Today, the Prime Minister of the State of Palestine, H.E. Dr. Mohammad Shtayyeh, and the Humanitarian Coordinator, Mr. Jamie McGoldrick, launched the Humanitarian Response Plan (HRP) for 2020 in the occupied Palestinian territory (oPt).
“The Palestinians are living in an abnormal situation caused by the occupation and the lack of access to their resources. This humanitarian plan is important and intersects with national priorities and government plans,” said the Prime Minister. “Thanks to the UN, its NGO partners, and the donors for what they offer to improve the difficult humanitarian situation, especially in the Gaza Strip, Jerusalem and the Jordan Valley. It is imperative that we link relief to development, and that these plans have a political frame, based on international law.”
“Years of occupation, including the ongoing blockade of Gaza, internal divisions, and violations of international law, have left one in every two Palestinians in the occupied Palestinian territory in need of humanitarian assistance and protection,” said Mr. McGoldrick. “Our plan for 2020 prioritizes aid to those in greatest need. It is critical that the international community strongly supports the plan, while working towards the political solutions required to reduce humanitarian need in the oPt over the long-term.”

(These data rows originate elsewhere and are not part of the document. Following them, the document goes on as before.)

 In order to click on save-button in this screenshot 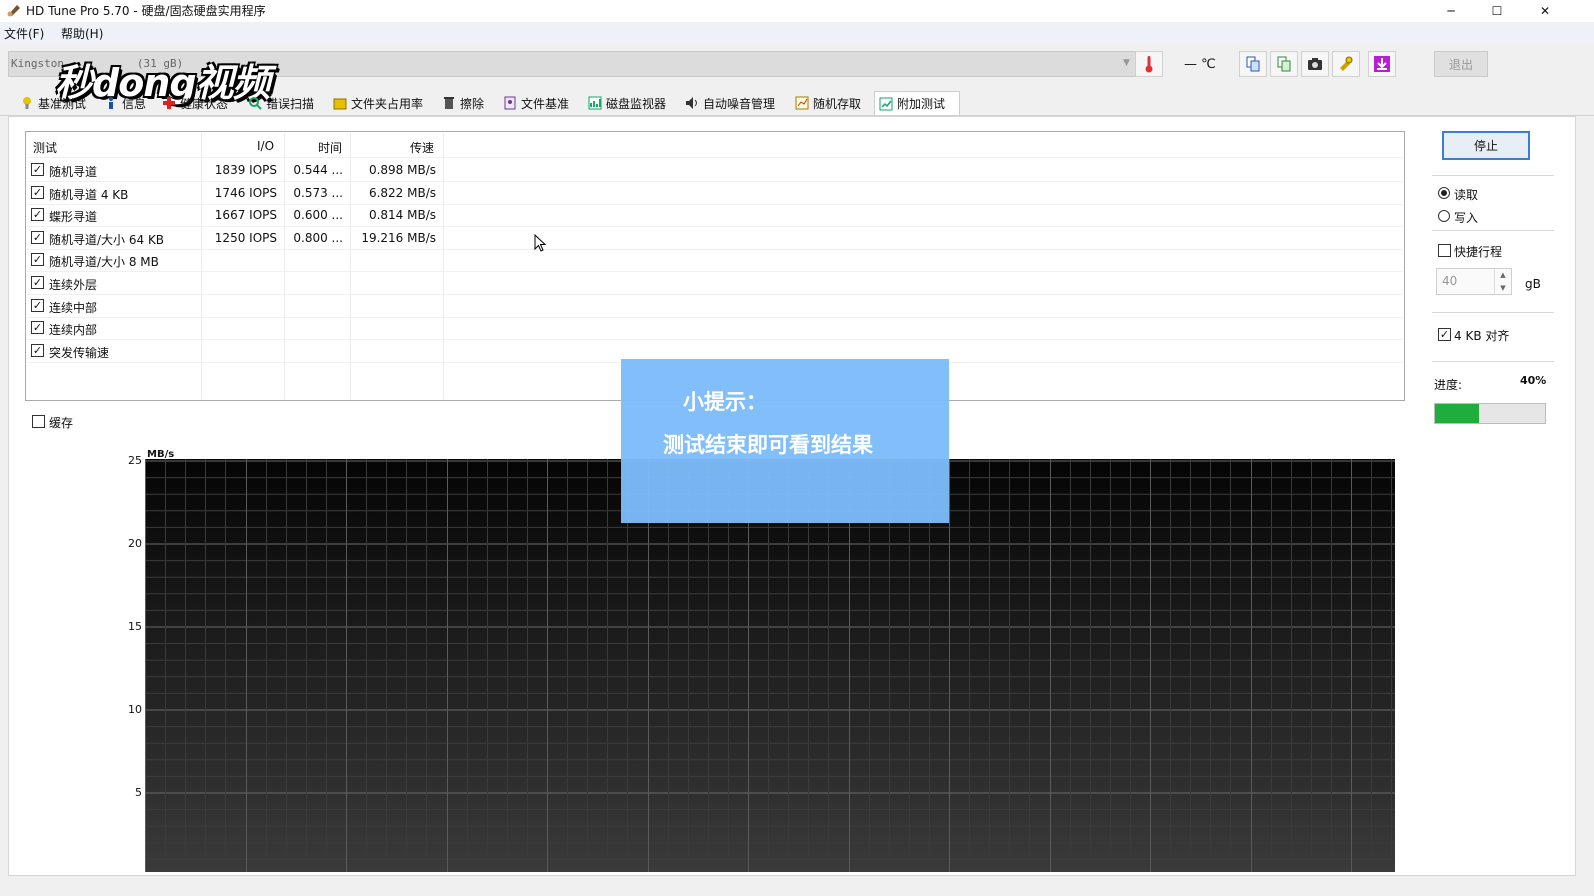, I will do `click(1382, 64)`.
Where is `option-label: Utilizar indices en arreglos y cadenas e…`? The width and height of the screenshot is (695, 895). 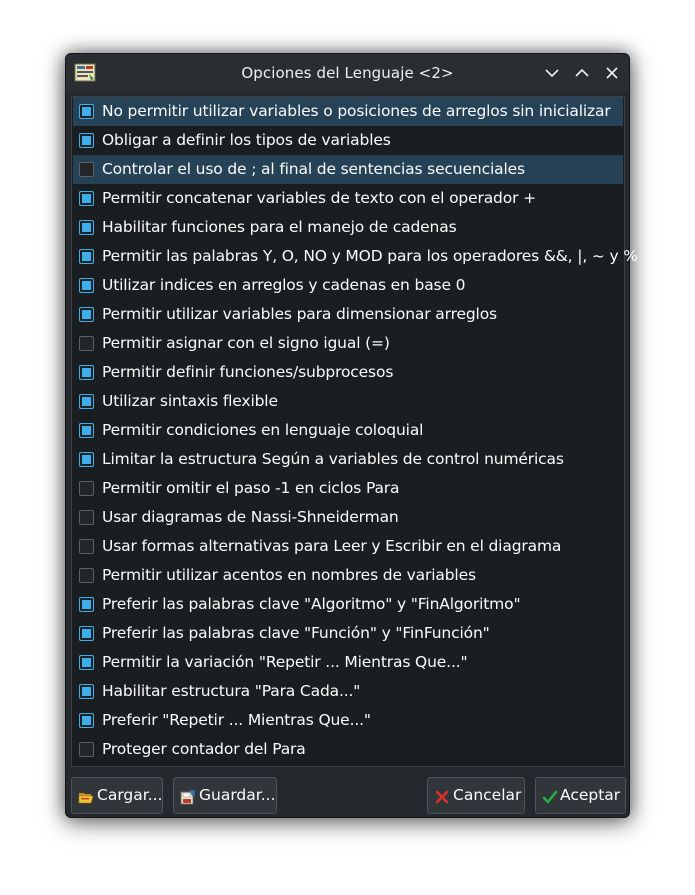
option-label: Utilizar indices en arreglos y cadenas e… is located at coordinates (284, 285).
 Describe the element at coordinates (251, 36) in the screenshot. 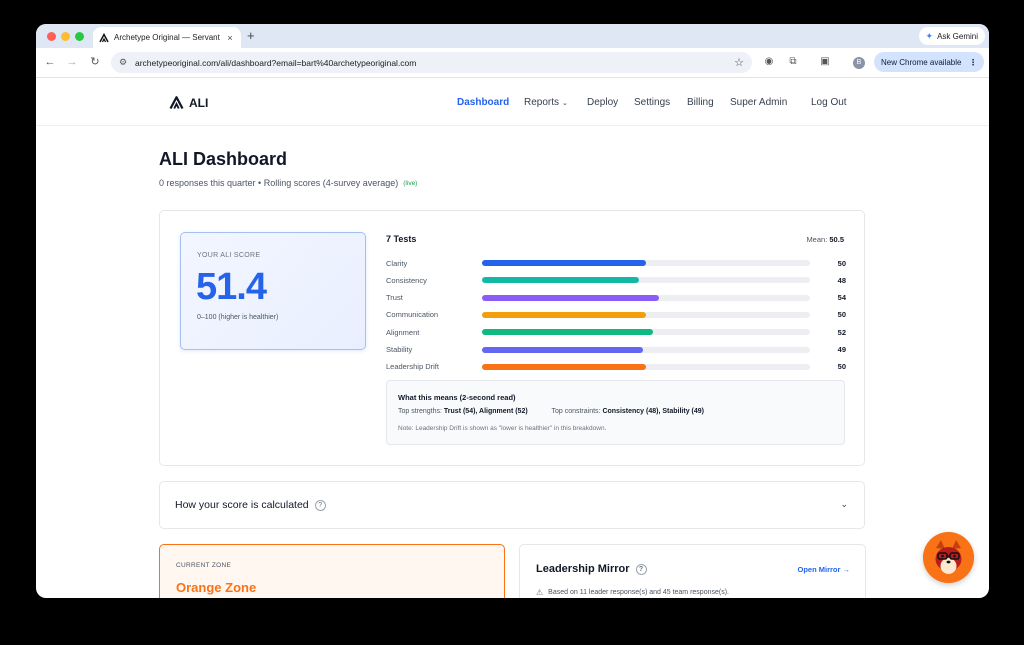

I see `new-tab-button: +` at that location.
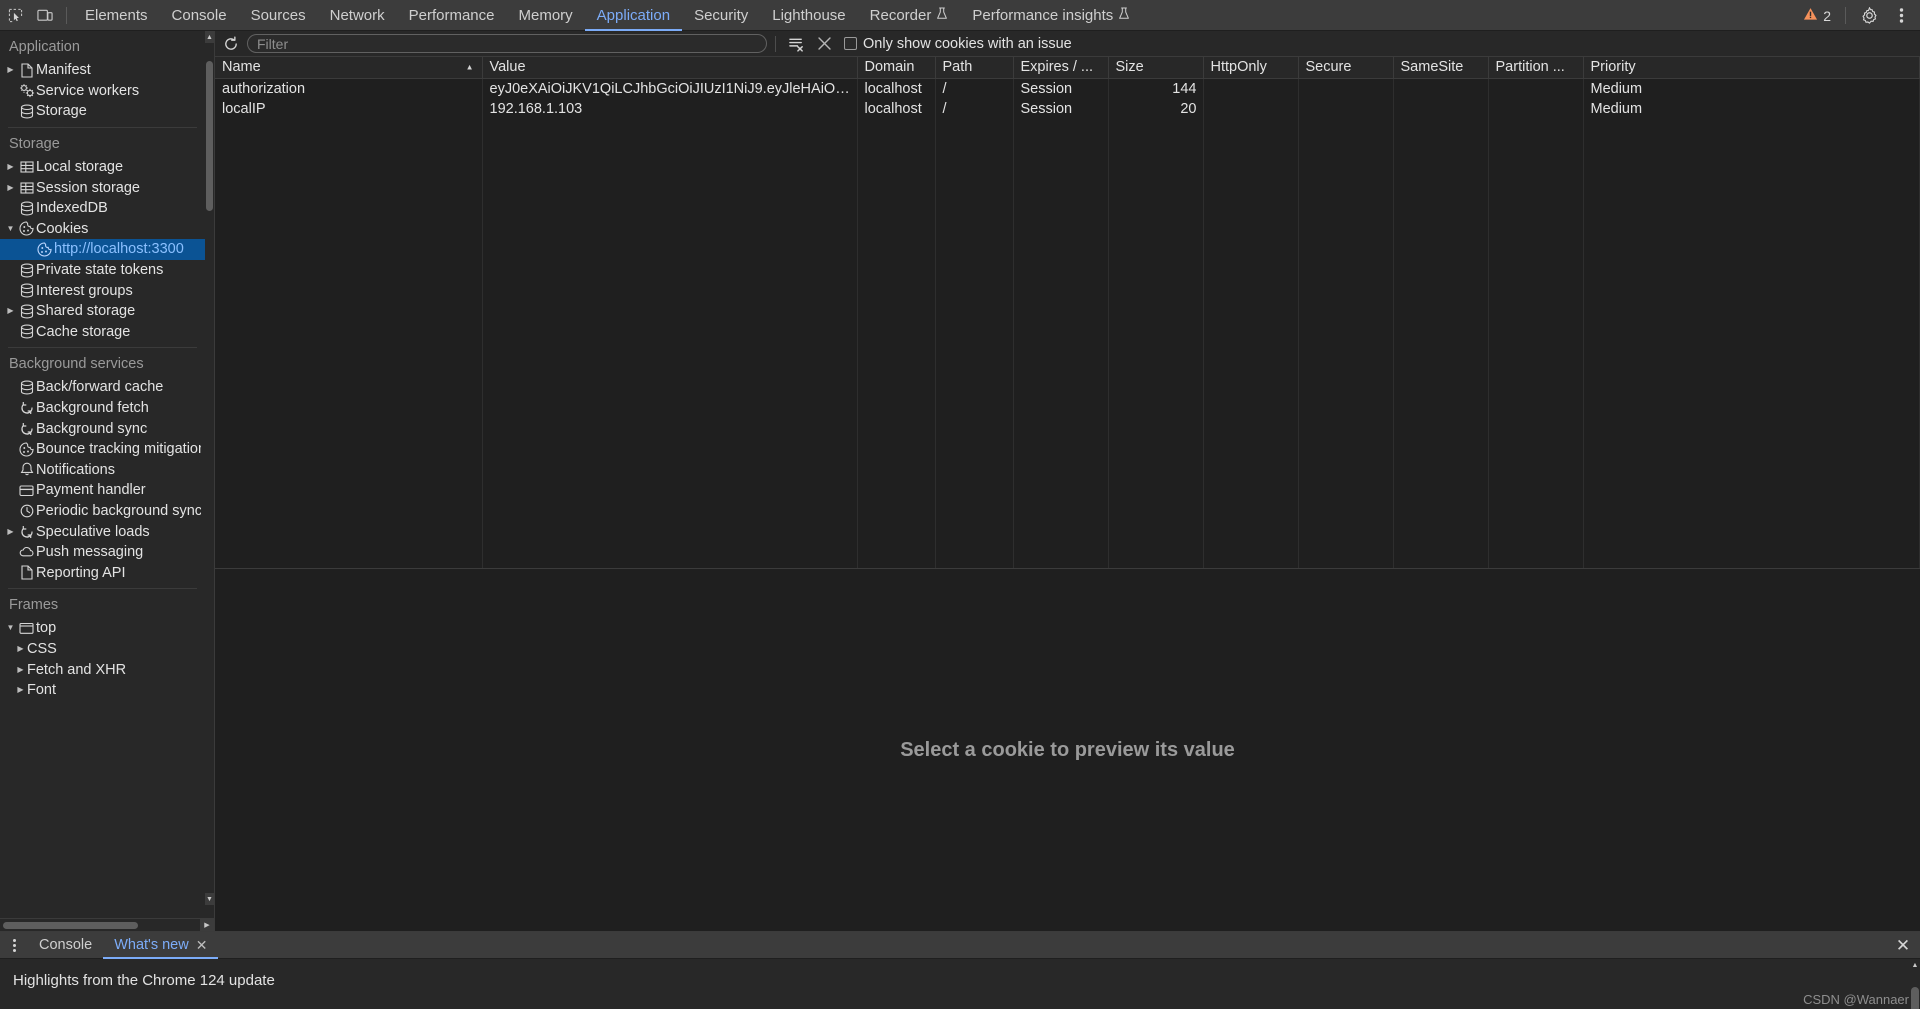  Describe the element at coordinates (200, 16) in the screenshot. I see `tab-console: Console` at that location.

In the final year of the 2018-2020 multi-year humanitarian response strategy, the 2020 plan encompasses 199 projects that will be implemented by 85 organizations, including 43 national non-governmental organizations (NGOs), 32 international NGOs, and 10 UN agencies.
About 76 per cent of the requested funds target Gaza, where the situation remains extremely fragile: despite some improvement in the economy in 2019, unemployment has risen, with almost half the population unemployed; nearly half the population lives below the poverty line of $5.5 per day and an estimated 62 per cent of households are food insecure; while electricity supply improved during 2019, the quality of basic services, including health care and water supply, remains poor.
In the West Bank, including East Jerusalem, settlement activity and related violence, loss of land, destruction of property and movement restrictions, impede access to basic services and livelihoods for Palestinians, and contribute to a coercive environment that places pressure on many Palestinians to leave their communities.
Needs will be addressed in 2020 through multisector efforts that aim to protect the rights of Palestinians living under occupation, provide access to basic services for the most vulnerable, and support their ability to cope with the effects of the crisis, while more sustainable solutions are sought.